Uber believes the hacker behind last week's breach is affiliated with the Lapsus$ extortion group, known for breaching other high-profile tech companies such as Microsoft, Cisco, NVIDIA, Samsung, and Okta.
The company added that the attacker used the stolen credentials of an Uber EXT contractor in an MFA fatigue attack where the contractor was flooded with two-factor authentication (2FA) login requests until one of them was accepted.
This social engineering tactic has become very popular and has been used in recent attacks targeting well-known companies worldwide, including Twitter, Robinhood, MailChimp, and Okta.
"From there, the attacker accessed several other employee accounts which ultimately gave the attacker elevated permissions to a number of tools, including G-Suite and Slack," Uber explained in an update to the original statement.
"The attacker then posted a message to a company-wide Slack channel, which many of you saw, and reconfigured Uber's OpenDNS to display a graphic image to employees on some internal sites."
The company added that it found no evidence that the threat actor could access production systems that store sensitive user information, including personal and financial data (e.g., credit card numbers, user bank account info, personal health data,
or trip history).
At the moment, the company is investigating the incident with help from the FBI and the US Department of Justice.
"We are in close coordination with the FBI and US Department of Justice on this matter and will continue to support their efforts," Uber added.
Uber says it took some measures to prevent future breaches using such tactics, including:
- We identified any employee accounts that were compromised or potentially compromised and either blocked their access to Uber systems or required a password reset.
- We disabled many affected or potentially affected internal tools.
- We rotated keys (effectively resetting access) to many of our internal services.
- We locked down our codebase, preventing any new code changes.
- When restoring access to internal tools, we required employees to re-authenticate. We are also further strengthening our multi-factor authentication (MFA) policies.

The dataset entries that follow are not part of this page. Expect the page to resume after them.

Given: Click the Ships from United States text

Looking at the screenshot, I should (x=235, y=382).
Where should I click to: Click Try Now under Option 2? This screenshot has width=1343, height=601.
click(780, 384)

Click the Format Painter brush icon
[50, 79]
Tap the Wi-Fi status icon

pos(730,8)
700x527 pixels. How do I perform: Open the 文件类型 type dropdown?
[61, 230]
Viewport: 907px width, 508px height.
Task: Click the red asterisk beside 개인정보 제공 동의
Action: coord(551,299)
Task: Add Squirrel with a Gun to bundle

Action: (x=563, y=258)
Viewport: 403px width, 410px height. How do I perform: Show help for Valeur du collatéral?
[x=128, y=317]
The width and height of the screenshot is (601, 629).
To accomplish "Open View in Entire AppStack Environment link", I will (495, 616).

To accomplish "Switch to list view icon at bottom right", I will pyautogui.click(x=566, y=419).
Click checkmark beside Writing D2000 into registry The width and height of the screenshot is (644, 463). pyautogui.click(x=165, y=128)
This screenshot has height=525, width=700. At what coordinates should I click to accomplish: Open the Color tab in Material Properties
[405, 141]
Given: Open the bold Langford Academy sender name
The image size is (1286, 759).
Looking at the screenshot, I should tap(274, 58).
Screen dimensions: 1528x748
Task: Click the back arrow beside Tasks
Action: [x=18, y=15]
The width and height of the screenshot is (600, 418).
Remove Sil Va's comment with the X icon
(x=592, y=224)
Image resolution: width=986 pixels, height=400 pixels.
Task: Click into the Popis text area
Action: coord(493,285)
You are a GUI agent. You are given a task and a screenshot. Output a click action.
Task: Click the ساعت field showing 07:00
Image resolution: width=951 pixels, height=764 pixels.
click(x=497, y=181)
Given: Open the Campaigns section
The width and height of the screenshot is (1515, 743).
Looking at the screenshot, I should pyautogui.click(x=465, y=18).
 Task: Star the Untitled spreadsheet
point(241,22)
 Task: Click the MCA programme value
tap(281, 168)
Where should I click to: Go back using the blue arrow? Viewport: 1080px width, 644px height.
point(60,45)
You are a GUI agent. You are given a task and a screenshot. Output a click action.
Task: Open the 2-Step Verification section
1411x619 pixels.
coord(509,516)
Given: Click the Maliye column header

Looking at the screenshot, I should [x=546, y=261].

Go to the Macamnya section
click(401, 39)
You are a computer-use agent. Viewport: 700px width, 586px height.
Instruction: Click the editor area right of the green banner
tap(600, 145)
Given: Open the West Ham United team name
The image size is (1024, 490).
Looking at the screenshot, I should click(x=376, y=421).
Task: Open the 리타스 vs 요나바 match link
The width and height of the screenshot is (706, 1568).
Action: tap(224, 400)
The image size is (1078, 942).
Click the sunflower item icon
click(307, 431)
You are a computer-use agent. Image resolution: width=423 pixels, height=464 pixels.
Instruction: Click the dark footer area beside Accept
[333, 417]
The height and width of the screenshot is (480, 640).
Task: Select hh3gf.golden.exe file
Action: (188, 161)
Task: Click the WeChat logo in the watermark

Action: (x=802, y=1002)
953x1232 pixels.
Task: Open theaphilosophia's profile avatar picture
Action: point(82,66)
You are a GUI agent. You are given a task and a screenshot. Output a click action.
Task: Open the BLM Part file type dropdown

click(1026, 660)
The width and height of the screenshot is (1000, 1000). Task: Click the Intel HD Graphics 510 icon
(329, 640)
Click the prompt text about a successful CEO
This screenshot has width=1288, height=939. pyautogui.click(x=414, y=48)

- We added additional monitoring of our internal environment to keep an even closer eye on any further suspicious activity.
Throughout, we were able to keep all of our public-facing Uber, Uber Eats, and Uber Freight services operational and running smoothly. Because we took down some internal tools, customer support operations were minimally impacted and are now back to normal. — Uber
Access to vulnerability reports confirmed
Uber added that it is yet to discover proof that the attacker has accessed and injected any malicious code within its codebase.
"First and foremost, we've not seen that the attacker accessed the production (i.e. public-facing) systems that power our apps; any user accounts; or the databases we use to store sensitive user information, like credit card numbers, user bank account info, or trip history. We also encrypt credit card information and personal health data, offering a further layer of protection," Uber said.
"We reviewed our codebase and have not found that the attacker made any changes. We also have not found that the attacker accessed any customer or user data stored by our cloud providers (e.g. AWS S3)."
Unfortunately, the intrusion resulted in some confidential information being accessed, including some of Uber's invoices from an internal tool used by the company's finance team and HackerOne vulnerability reports (as BleepingComputer reported on Friday).
"However, any bug reports the attacker was able to access have been remediated," the company said. HackerOne has since disabled the Uber bug bounty program, thus cutting off access to the disclosed Uber vulnerabilities.
BleepingComputer was also told by a source that the threat actor was able to exfiltrate all vulnerability reports before losing access to Uber's bug bounty program, including reports that were waiting for a fix, presenting a severe security risk to the company.
It would not be surprising if the threat actor had already put these vulnerability reports for sale to cash in and for other threat actors to use if not (fully) patched in future attacks.
The attacker (known as 'teapots2022') also claimed the breach of video game studio Rockstar Games (under the 'teapotuberhacker' moniker) over the weekend after leaking in-game videos and screenshots of source code from both Grand Theft Auto V and Grand Theft Auto VI as proof.